Harmless soil bacteria used to deliver drugs direct to tumour cells
8 September 2011
A genetically altered soil bacteria that specifically targets
tumours could soon be used as a vehicle to deliver drugs to destroy
cancer cells.
The therapy uses Clostridium sporogenes, a bacterium
that is widespread in the soil. Spores of the bacterium are injected
into patients and only grow in solid tumours, where a specific
bacterial enzyme is produced.
An anti-cancer drug is injected separately into the patient in an
inactive 'pro-drug' form. When the pro-drug reaches the site of the
tumour, the bacterial enzyme activates the drug, allowing it to
destroy only the cells in its vicinity, the tumour cells.
Researchers at the University of Nottingham and the University of
Maastricht have now overcome the hurdles that have so far prevented
this therapy from entering clinical trials. They have introduced a
gene for a much-improved version of the enzyme into the C.

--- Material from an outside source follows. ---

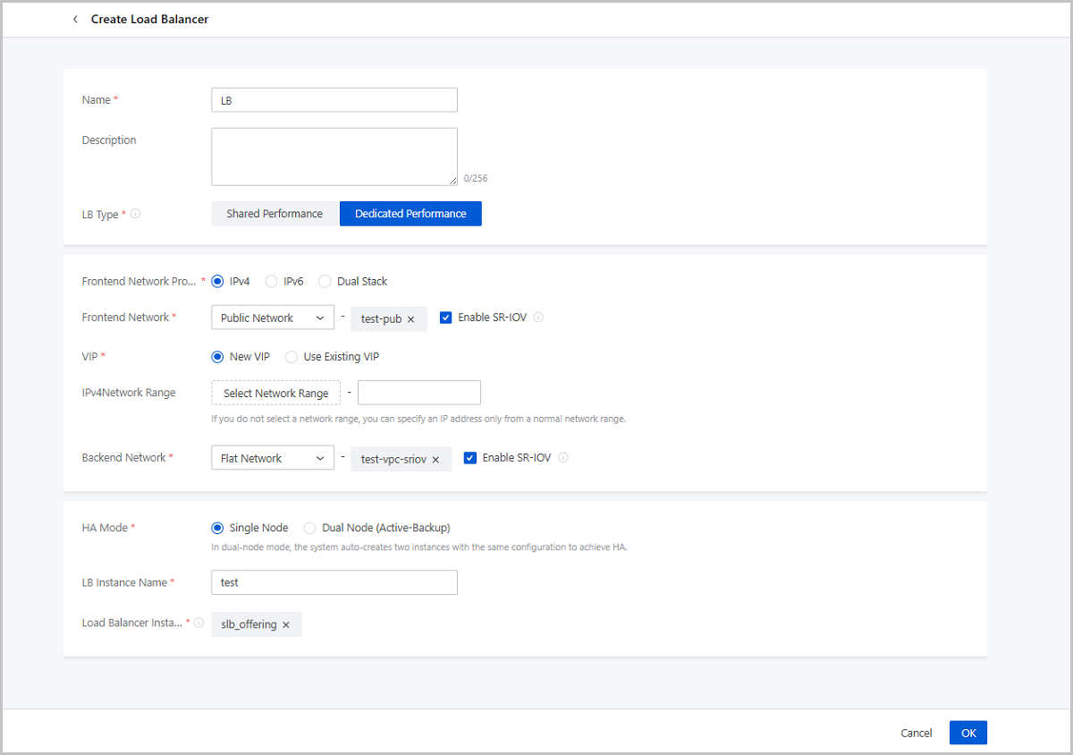
Task: Choose Dual Stack network protocol
Action: coord(325,281)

sporogenes DNA. The improved enzyme can now be produced in far
greater quantities in the tumour than previous versions, and is more
efficient at converting the pro-drug into its active form. The
technique is expected to be tested in clinical trials with cancer
patients in 2013.
A fundamental requirement for any new cancer therapy is the
ability to target cancer cells while excluding healthy cells.
Professor Nigel Minton, who is leading the research, explains how
this therapy naturally fulfils this need, "Clostridia are an ancient
group of bacteria that evolved on the planet before it had an
oxygen-rich atmosphere and so they thrive in low oxygen conditions.

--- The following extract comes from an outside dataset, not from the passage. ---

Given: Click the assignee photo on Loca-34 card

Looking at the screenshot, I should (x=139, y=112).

"When Clostridia spores are injected into a cancer patient, they
will only grow in oxygen-depleted environments, ie the centre of
solid tumours. This is a totally natural phenomenon, which requires
no fundamental alterations and is exquisitely specific. We can
exploit this specificity to kill tumour cells but leave healthy
tissue unscathed."
The research may ultimately lead to a simple and safe procedure
for curing a wide range of solid tumours. "This therapy will kill
all types of tumour cell. The treatment is superior to a surgical
procedure, especially for patients at high risk or with difficult
tumour locations," explained Professor Minton.

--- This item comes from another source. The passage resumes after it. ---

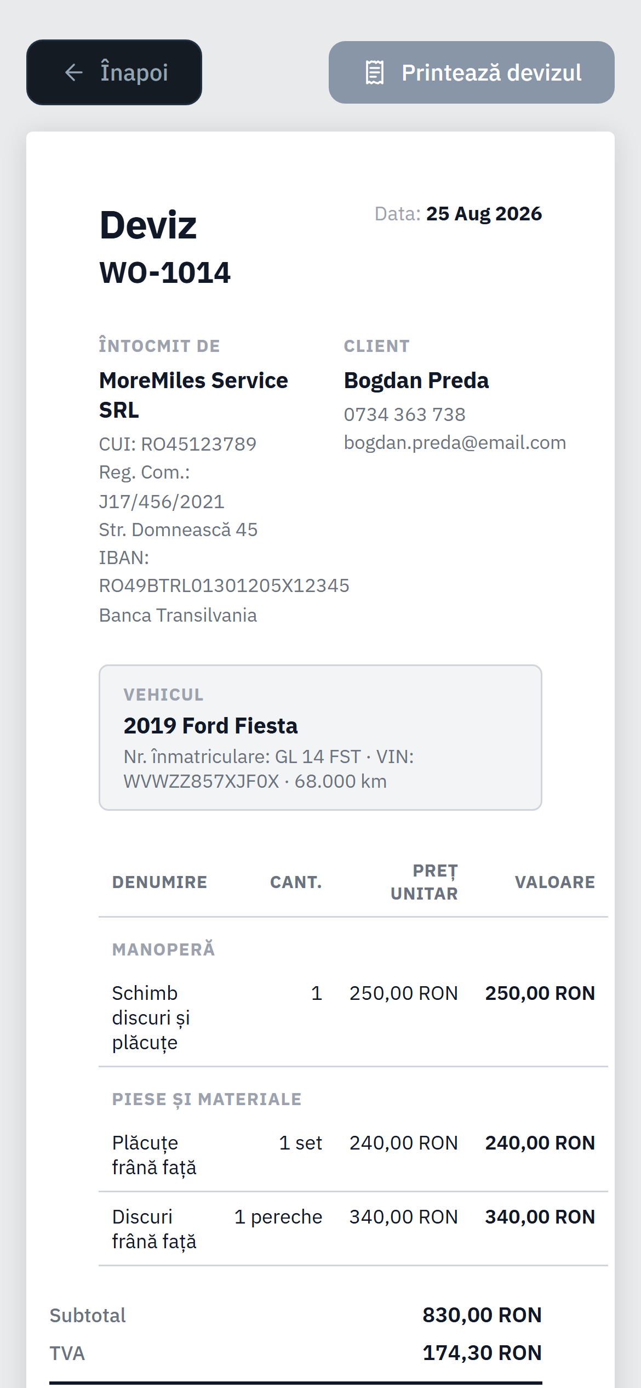The image size is (641, 1388).
Task: Click the VALOARE column header
Action: pyautogui.click(x=554, y=882)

"We anticipate that the strain we have developed will be used in
a clinical trial in 2013 led by Jan Theys and Philippe Lambin at the
University of Maastricht in The Netherlands. A successful outcome
could lead to its adoption as a frontline therapy for treating solid
tumours. If the approach is successfully combined with more
traditional approaches this could increase our chance of winning the
battle against cancerous tumours."
The research was presented as a poster at the Society for General
Microbiology's Autumn Conference 2011 in York this week.